Für Boeing dürften die beiden Flugzeuge bei der nun für 2029 geplanten Auslieferung jedenfalls zum wirtschaftlichen Fiasko werden: 3,9 Milliarden Dollar Fixpreis waren vertraglich festgelegt – bereits jetzt liegen die Baukosten aber wohl bei mehr als 5 Milliarden Dollar.

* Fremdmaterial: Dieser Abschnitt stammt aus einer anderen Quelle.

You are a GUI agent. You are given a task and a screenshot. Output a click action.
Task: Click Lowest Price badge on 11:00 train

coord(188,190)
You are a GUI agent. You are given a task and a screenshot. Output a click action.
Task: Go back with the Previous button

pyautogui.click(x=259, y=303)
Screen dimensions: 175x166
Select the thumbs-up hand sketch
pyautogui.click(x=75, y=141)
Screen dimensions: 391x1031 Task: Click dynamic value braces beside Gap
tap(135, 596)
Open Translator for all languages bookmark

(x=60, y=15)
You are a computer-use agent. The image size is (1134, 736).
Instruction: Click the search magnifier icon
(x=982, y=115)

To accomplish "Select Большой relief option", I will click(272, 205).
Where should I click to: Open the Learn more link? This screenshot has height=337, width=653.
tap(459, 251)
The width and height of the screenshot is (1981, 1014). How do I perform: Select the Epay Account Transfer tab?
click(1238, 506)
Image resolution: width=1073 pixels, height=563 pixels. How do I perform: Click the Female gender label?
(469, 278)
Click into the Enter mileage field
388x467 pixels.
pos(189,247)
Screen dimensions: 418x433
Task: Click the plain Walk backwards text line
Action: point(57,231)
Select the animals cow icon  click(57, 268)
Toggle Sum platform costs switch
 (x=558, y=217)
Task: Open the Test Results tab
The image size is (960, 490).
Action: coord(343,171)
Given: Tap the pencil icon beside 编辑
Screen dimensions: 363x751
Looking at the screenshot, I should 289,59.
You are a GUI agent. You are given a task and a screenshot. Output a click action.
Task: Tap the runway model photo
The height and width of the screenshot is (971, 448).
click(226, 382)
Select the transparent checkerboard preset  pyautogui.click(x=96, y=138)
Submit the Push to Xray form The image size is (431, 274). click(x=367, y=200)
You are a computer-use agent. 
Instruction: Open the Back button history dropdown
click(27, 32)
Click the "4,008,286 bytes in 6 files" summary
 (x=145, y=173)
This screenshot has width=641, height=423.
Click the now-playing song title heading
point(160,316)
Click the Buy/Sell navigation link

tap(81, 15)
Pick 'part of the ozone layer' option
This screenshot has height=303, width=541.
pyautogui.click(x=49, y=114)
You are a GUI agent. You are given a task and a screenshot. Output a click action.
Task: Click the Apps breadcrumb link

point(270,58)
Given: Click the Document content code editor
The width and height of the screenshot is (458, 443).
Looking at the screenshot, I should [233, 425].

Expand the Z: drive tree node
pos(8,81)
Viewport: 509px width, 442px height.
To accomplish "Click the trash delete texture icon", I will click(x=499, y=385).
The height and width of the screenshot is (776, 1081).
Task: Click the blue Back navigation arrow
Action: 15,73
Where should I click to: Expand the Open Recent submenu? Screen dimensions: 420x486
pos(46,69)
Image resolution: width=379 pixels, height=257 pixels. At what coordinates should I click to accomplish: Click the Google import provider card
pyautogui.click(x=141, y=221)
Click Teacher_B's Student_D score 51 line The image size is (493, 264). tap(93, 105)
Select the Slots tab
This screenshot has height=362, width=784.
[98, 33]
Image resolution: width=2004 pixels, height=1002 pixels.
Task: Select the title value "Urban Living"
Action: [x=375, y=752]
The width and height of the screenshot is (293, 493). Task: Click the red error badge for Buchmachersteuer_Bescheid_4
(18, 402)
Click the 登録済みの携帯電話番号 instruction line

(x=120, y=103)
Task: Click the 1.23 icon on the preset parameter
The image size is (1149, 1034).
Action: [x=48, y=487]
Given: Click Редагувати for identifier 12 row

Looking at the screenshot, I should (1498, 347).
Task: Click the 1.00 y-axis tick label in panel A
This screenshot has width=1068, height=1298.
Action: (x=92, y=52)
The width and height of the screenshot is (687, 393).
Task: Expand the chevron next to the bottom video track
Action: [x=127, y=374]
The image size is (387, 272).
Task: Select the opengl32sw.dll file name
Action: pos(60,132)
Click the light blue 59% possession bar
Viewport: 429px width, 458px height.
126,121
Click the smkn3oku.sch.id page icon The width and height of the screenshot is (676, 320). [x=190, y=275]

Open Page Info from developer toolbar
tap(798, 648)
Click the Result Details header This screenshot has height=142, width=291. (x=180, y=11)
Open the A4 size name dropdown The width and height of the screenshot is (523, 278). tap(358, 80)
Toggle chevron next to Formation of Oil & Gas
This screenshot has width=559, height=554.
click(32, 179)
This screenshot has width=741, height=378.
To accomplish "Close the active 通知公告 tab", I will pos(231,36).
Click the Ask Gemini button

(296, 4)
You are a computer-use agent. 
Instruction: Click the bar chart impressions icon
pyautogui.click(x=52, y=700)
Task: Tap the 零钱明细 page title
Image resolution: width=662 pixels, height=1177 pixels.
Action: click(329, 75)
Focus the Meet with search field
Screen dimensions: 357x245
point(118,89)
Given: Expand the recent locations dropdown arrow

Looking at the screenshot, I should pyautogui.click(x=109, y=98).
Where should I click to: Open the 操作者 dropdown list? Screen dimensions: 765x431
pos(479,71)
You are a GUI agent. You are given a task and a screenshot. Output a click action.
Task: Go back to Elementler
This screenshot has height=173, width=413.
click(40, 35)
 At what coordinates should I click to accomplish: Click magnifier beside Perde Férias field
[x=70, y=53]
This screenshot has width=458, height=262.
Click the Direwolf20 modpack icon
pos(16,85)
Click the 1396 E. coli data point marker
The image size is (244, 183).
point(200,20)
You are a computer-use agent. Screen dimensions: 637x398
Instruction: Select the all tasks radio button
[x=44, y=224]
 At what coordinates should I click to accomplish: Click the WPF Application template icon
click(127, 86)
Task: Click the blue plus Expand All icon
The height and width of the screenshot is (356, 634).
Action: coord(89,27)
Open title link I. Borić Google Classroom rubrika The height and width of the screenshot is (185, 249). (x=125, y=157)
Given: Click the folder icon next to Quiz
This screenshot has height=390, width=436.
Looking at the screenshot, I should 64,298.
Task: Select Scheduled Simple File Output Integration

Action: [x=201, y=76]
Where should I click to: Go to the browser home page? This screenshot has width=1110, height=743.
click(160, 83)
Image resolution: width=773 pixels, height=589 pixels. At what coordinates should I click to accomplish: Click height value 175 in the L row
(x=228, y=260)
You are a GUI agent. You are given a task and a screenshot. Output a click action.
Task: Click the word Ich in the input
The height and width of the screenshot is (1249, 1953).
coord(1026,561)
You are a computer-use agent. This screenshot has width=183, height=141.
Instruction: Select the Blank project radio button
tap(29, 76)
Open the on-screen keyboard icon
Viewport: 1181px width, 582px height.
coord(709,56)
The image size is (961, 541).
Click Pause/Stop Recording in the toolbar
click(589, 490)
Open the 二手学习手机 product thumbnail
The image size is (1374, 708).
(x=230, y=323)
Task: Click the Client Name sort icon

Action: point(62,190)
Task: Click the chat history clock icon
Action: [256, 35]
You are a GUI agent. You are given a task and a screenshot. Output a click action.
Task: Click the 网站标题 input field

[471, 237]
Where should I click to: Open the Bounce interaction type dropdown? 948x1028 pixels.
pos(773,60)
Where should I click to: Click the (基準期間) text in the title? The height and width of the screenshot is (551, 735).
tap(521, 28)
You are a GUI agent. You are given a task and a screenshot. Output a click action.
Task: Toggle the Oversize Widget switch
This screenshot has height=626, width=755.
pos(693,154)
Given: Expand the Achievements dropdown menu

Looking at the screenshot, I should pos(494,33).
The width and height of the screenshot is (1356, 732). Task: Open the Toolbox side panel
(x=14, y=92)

In der Schweiz ist die Air Force One immer ein gerngesehener Gast und begeistert vor allem Planespotter. So sind die hellblau-weiss lackierten Boeing 747 während des WEF in Davos öfter am Flughafen Zürich zu sehen. Auch Genf hat eine Tradition als Air-Force-One-Standort: Beim letzten Gipfel zwischen dem damaligen amerikanischen Präsidenten Joe Biden und dem russischen Präsidenten Wladimir Putin im Juni 2021 war die Air Force One ebenfalls am Genfersee zu erleben. Bereits 1985 landete in Genf eine Air Force One. Das war aber noch eine Boeing 707 VC-137C. Ronald Reagan und Michail Gorbatschow trafen sich damals zum persönlichen Gespräch auf neutralem Schweizer Boden.